__EXERCISE__:
The lines from the start of the data through the line with "Task: Expand the editor overflow menu options" are to be returned verbatim; all later lines are to be omitted.

__RECORDS SHOWN__:
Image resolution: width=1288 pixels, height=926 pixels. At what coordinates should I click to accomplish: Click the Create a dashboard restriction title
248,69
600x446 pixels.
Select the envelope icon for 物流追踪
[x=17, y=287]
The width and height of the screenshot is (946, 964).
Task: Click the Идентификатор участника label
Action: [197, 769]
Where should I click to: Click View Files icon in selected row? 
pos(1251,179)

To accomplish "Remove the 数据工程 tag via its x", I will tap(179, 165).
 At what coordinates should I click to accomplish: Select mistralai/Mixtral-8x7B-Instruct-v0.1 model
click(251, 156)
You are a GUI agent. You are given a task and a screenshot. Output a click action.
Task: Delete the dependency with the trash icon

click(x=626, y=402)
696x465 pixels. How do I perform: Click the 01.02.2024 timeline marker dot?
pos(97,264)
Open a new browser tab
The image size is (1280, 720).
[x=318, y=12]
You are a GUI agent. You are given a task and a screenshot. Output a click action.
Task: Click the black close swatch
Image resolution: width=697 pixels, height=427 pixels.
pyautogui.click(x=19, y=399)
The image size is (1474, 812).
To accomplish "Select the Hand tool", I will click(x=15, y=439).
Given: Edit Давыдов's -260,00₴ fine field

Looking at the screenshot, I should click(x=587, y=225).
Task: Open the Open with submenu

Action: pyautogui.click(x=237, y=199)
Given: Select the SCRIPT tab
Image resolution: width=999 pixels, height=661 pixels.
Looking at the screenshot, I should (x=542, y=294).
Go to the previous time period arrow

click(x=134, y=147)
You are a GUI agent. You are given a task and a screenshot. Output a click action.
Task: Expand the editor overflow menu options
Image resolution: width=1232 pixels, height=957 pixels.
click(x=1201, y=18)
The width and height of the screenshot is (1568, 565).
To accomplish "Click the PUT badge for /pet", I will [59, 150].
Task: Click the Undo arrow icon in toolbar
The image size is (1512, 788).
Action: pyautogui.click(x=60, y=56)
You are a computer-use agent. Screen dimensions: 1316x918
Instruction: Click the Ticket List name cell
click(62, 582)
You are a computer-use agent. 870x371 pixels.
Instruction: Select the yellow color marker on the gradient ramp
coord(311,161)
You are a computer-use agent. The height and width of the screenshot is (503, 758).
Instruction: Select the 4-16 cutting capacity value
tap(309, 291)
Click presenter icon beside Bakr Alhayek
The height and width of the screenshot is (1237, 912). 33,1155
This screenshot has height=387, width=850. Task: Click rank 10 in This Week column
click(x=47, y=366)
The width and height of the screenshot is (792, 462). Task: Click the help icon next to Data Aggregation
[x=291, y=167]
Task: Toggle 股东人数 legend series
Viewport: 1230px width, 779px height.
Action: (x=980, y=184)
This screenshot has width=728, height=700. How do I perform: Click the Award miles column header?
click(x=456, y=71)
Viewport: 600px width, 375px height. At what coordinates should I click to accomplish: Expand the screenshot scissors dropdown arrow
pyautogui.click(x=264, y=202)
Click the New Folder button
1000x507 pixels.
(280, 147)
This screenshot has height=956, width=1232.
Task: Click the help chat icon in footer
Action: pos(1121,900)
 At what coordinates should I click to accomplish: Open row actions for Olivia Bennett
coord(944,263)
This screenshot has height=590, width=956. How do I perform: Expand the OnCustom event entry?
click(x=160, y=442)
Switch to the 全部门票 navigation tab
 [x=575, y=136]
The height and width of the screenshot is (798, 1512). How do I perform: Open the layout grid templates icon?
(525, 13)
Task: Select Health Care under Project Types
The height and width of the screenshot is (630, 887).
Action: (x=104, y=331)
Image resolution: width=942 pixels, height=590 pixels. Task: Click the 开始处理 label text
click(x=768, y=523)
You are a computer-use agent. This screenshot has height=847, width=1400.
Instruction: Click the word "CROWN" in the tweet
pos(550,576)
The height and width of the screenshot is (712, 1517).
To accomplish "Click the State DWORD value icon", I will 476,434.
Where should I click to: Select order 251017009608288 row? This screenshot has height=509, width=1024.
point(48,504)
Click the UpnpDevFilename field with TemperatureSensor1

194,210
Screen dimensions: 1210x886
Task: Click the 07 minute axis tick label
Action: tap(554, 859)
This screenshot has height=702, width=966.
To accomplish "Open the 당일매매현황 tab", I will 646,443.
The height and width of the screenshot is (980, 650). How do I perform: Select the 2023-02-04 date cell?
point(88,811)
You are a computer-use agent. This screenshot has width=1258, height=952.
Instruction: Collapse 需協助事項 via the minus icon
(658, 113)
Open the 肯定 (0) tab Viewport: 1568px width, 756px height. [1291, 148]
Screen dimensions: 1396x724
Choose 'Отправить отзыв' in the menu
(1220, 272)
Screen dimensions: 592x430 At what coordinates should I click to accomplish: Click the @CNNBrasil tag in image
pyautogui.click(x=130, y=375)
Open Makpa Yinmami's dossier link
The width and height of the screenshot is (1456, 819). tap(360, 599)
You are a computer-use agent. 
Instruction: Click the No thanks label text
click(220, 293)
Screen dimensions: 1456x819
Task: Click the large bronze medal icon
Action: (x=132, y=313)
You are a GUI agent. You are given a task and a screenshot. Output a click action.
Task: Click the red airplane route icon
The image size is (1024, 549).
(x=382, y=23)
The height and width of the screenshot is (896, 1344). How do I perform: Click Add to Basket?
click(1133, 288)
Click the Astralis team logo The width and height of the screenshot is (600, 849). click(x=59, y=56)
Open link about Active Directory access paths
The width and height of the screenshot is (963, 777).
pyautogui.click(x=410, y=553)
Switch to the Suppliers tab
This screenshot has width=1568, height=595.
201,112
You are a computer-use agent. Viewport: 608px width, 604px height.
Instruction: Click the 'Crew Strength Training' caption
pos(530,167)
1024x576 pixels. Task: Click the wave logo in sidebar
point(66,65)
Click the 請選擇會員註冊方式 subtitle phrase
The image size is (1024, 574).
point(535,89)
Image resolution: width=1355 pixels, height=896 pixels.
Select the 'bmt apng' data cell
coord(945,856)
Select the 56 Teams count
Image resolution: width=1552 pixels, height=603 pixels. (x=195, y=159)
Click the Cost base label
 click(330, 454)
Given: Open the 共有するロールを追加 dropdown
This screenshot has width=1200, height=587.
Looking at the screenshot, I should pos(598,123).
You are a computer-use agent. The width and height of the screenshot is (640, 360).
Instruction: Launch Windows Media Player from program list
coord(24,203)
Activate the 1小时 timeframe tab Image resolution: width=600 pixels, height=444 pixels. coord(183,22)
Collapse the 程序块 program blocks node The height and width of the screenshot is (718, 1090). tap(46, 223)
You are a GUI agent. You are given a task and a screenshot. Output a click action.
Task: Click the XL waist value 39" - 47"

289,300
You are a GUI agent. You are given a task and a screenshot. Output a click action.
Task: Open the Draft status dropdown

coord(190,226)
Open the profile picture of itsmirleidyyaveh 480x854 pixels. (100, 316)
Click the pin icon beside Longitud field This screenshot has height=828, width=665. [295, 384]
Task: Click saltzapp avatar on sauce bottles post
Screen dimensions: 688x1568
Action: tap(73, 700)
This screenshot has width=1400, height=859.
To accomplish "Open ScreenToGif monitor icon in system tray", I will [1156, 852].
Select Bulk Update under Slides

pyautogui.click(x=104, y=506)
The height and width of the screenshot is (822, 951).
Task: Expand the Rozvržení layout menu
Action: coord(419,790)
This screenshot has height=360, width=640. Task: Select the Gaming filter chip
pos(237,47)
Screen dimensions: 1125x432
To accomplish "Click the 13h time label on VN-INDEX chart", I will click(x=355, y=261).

__OUTPUT OF THE EXERCISE__:
Image resolution: width=1288 pixels, height=926 pixels. At what coordinates should I click to accomplish: Click the Create a dashboard restriction title
248,69
600x446 pixels.
Select the envelope icon for 物流追踪
[x=17, y=287]
The width and height of the screenshot is (946, 964).
Task: Click the Идентификатор участника label
Action: [197, 769]
Where should I click to: Click View Files icon in selected row? 
pos(1251,179)

To accomplish "Remove the 数据工程 tag via its x", I will tap(179, 165).
 At what coordinates should I click to accomplish: Select mistralai/Mixtral-8x7B-Instruct-v0.1 model
click(251, 156)
You are a GUI agent. You are given a task and a screenshot. Output a click action.
Task: Delete the dependency with the trash icon

click(x=626, y=402)
696x465 pixels. How do I perform: Click the 01.02.2024 timeline marker dot?
pos(97,264)
Open a new browser tab
The image size is (1280, 720).
[x=318, y=12]
You are a GUI agent. You are given a task and a screenshot. Output a click action.
Task: Click the black close swatch
Image resolution: width=697 pixels, height=427 pixels.
pyautogui.click(x=19, y=399)
The image size is (1474, 812).
To accomplish "Select the Hand tool", I will click(x=15, y=439).
Given: Edit Давыдов's -260,00₴ fine field

Looking at the screenshot, I should click(x=587, y=225).
Task: Open the Open with submenu

Action: pyautogui.click(x=237, y=199)
Given: Select the SCRIPT tab
Image resolution: width=999 pixels, height=661 pixels.
Looking at the screenshot, I should (x=542, y=294).
Go to the previous time period arrow

click(x=134, y=147)
You are a GUI agent. You are given a task and a screenshot. Output a click action.
Task: Expand the editor overflow menu options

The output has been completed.